**Text segment**
......

Saturday, June 25, 2011

Johann Sebastian Bach: Air on the G String

Before starting this, I hadn't realized the extent to which Wendy Carlos' album "Switched-On Bach" influenced my love of classical music. My friend Kerry Wade loaned me his copy of it shortly after I met him, and I must have played it scores of times. The ebullient energy of the inventions and the Sinfonia really captivated me. It made me realize that "serious" music could be light-hearted and entertaining.

In my last post, I wrote about how baroque music could even be funny. Hopefully that entry didn't sound like I was trivializing music from that time period. As promised, today I will write about a sublime work from that epoch, but before that, I want to suggest that composers of the baroque era might have had a sense of humor as well.

I have told you that Bach wrote a Mass for every day of the year in cantata form. Cantatas are kind of like mini-oratorios. Around the time that Bach was active, it just so happened that in Europe a new plague was sweeping over Europe. This scourge was not "The Black Death," and in truth, probably didn't really kill anyone. But the effects of it galvanized European culture, which it changed irreversibly.

......

[Data entries]

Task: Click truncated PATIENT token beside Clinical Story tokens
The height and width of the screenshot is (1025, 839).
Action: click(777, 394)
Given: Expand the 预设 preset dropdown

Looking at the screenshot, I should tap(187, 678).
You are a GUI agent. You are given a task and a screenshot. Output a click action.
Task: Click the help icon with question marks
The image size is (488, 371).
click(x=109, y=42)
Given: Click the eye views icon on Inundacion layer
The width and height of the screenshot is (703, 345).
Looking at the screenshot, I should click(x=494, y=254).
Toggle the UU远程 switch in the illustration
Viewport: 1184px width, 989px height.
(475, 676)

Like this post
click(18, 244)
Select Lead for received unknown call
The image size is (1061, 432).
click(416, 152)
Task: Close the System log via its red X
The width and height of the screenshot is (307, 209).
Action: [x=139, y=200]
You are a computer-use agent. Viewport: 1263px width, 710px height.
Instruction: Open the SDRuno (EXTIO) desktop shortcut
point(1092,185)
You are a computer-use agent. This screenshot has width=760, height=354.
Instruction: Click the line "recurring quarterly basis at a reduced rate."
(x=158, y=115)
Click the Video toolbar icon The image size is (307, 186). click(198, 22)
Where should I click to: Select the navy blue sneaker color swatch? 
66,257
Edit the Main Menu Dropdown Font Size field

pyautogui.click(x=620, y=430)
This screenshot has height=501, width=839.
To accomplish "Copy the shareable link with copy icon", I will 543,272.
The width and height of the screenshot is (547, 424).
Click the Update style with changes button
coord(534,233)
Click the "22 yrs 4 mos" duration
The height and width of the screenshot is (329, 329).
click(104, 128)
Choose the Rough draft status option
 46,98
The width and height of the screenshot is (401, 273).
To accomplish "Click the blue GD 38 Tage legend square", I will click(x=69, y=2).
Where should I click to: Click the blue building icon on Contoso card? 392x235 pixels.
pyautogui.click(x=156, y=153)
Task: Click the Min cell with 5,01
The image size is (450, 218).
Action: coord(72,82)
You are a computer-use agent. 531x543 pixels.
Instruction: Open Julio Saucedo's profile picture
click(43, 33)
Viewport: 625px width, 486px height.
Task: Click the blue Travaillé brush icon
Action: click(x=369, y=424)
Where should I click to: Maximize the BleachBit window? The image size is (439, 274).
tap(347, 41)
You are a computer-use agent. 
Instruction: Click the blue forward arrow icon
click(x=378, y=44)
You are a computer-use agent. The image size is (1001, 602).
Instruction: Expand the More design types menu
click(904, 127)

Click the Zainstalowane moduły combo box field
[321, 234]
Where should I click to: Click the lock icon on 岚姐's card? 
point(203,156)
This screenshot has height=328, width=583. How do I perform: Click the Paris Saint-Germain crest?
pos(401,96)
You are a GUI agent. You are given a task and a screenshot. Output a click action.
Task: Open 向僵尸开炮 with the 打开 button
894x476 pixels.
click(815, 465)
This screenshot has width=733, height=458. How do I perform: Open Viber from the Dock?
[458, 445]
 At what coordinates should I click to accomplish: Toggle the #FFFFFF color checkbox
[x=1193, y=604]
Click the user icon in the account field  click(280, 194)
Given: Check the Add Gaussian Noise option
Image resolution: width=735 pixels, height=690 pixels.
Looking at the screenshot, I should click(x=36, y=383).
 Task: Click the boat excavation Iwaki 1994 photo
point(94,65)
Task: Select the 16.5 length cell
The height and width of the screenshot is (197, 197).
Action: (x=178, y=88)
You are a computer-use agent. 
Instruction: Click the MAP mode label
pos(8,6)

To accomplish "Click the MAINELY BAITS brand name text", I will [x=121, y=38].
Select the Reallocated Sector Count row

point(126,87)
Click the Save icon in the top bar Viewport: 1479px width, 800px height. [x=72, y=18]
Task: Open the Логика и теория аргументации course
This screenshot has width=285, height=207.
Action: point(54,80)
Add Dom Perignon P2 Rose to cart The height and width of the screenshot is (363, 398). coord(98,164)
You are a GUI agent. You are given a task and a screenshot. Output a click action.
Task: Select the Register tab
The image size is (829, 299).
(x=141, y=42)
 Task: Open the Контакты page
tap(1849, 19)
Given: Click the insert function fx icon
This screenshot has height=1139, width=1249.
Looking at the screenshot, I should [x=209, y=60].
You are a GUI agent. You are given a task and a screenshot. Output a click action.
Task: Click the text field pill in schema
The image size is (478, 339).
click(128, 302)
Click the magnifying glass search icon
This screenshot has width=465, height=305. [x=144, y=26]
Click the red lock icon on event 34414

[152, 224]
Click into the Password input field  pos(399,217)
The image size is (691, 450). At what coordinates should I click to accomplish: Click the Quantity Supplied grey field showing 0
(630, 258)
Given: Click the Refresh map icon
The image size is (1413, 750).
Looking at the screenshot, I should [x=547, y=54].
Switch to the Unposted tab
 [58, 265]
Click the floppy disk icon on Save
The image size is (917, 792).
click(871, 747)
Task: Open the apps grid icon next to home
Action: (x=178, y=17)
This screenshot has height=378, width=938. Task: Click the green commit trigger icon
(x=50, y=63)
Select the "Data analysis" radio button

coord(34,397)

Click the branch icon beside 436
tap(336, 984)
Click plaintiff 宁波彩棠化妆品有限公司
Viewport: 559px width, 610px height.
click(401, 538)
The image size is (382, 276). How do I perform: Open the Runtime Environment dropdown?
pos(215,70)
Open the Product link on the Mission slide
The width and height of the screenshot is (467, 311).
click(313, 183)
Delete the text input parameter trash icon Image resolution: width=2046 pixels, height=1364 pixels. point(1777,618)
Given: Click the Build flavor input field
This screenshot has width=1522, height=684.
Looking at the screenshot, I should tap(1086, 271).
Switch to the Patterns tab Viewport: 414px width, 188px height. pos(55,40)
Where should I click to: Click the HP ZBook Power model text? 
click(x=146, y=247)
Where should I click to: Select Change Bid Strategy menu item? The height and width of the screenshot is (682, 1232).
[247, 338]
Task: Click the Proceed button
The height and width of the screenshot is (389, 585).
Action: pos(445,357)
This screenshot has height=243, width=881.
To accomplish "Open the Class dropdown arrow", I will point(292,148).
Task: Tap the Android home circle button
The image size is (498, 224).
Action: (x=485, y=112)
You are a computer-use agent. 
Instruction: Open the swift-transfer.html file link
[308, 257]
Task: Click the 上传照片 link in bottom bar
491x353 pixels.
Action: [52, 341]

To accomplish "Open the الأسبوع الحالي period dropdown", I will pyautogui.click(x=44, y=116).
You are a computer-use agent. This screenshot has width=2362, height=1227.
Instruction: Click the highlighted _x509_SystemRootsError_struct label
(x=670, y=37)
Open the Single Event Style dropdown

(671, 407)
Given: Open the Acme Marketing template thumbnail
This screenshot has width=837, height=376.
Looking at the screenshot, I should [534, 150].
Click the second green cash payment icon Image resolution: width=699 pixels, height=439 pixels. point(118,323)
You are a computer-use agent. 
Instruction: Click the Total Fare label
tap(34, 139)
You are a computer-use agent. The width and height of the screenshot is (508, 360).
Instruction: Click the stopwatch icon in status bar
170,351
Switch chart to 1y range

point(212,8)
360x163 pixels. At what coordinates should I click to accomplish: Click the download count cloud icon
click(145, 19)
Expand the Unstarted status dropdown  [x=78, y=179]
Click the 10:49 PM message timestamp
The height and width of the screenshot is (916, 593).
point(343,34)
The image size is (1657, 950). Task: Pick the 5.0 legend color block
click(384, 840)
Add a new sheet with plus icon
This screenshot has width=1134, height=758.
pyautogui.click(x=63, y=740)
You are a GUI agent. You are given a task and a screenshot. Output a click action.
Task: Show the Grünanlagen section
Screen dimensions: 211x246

......

**Given exercise A**
In the post about Bach's Air on the G String, what led the writer to see that "serious" music could be light-hearted and entertaining? Answer in one to three sentences.
**Given exercise B**
Write the next part of the post about Bach's Air on the G String, picking up after its final sentence.

**Task response A**
The writer played Wendy Carlos' album "Switched-On Bach," loaned by a friend, scores of times. The ebullient energy of the inventions and the Sinfonia on it captivated the writer. That experience showed that "serious" music could be light-hearted and entertaining.

**Task response B**
I'm talking of course about coffee.

When coffee first arrived in Europe, it was like the crack epidemic of the 1980s. Dens of iniquity sprang up all over Europe. These were called "cafes" and the upper classes spent countless hours, wasting huge sums of money, in caffeine induced stupors. And they didn't even have "decaf iced mocha-frappucinos."

Public officials were outraged at this epidemic, which obviously tickled Bach. In 1732, he penned Cantata Number 211,called the "Coffee Cantata," to be performed in a café. One of the lines from it goes:

"Ah! How sweet the taste of coffee is, sweeter than thousands of kisses..."

In all truth, the baroque period covered a span of 150 years, and though the upbeat tends to get the spotlight, you don't have to go very far to find thoughtful, beautiful, and deeply emotive works. Today's piece, Air on the G Stringprobably is the most well-known and beloved piece in this category. Unfortunately, since it is so well-loved, it tends to get repackaged in every compilation of thoughtful, beautiful and deeply emotive works. If you look it up on the net, for example, you'll find it included on albums like "Classical/Quiet Nights," "Stress Busters - Music for a Stress-Less World", "Serene Journeys through Classical Music."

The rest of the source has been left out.